— start Dataset entries —
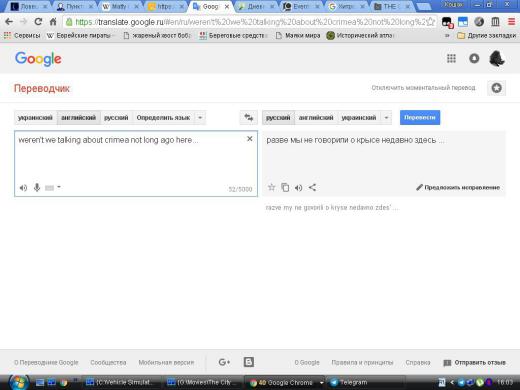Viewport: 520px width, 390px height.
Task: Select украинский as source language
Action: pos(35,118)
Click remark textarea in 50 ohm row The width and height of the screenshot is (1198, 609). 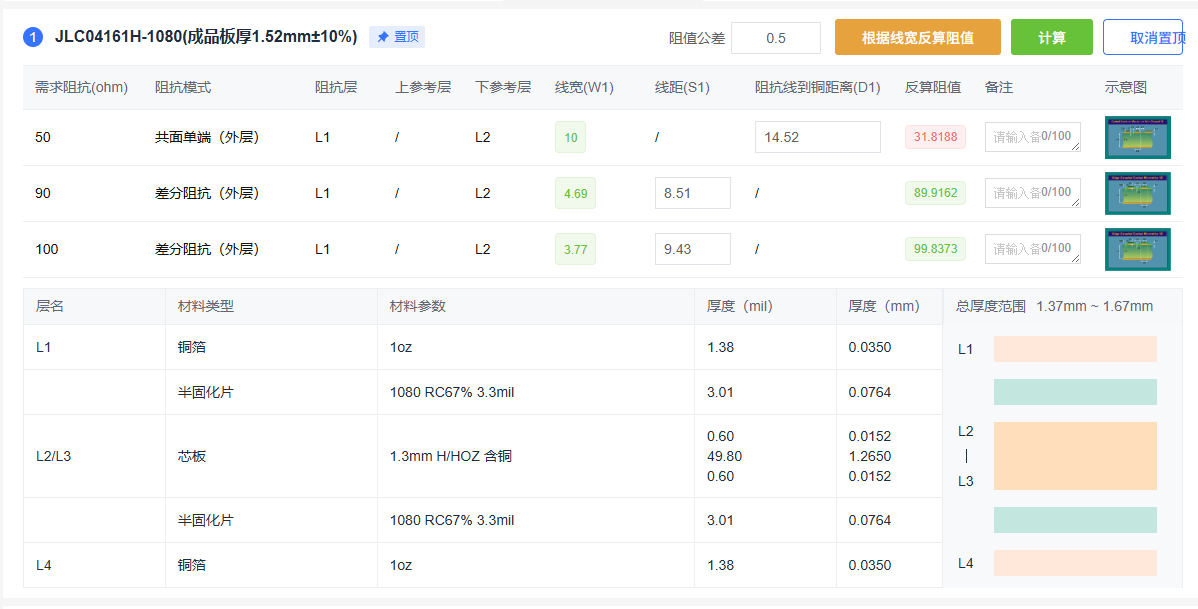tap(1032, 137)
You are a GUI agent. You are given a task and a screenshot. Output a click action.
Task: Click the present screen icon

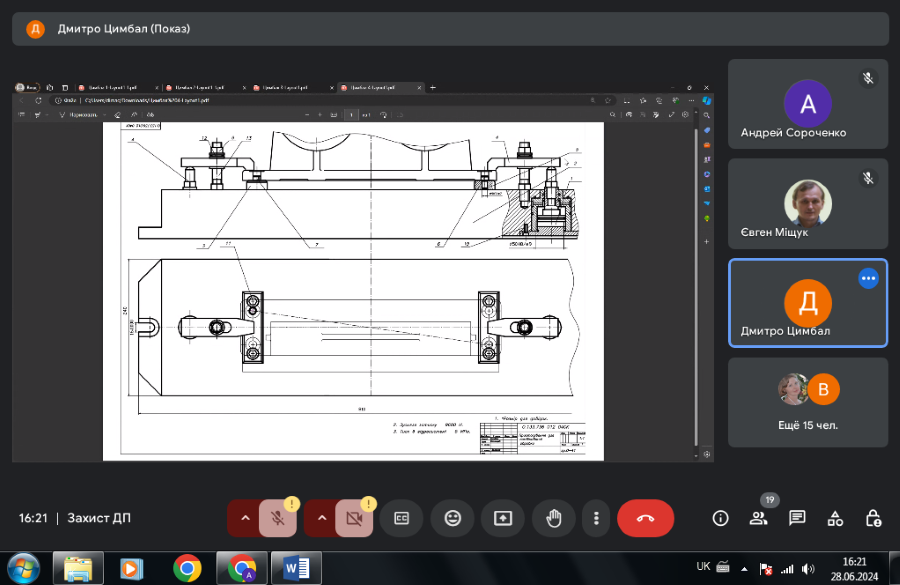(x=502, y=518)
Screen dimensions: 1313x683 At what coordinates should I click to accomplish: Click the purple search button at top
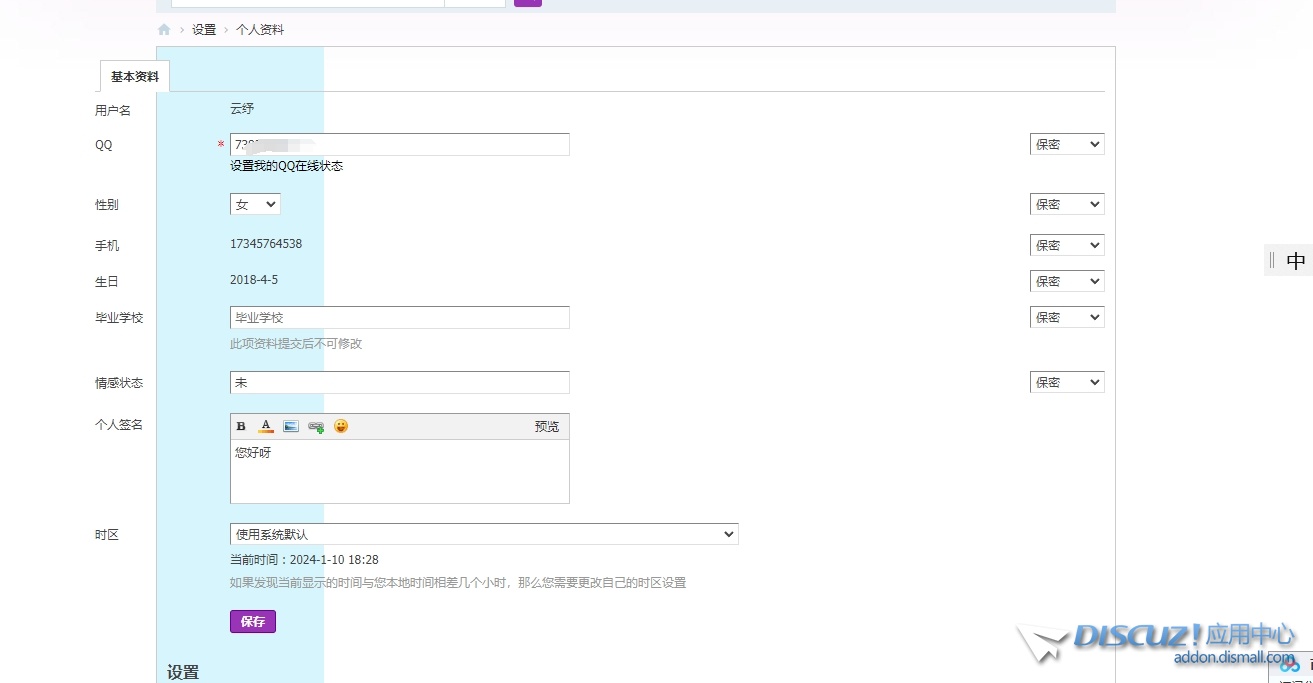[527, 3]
— end Dataset entries —
• _Short problem_
Render the records from the line containing "You are a GUI" through the end of the records, both ends included, as a two-column CSV with the headers "request" and "location": one row per request, each field quoted and with line breaks replaced by spaces. Leave out the pictures.

• _The response_
request,location
"You are a GUI agent. You are given a task and a screenshot. Output a click action. Task: Click the present screen icon","(x=502, y=518)"
"Screen dimensions: 1313x683 At what coordinates should I click to accomplish: Click the purple search button at top","[527, 3]"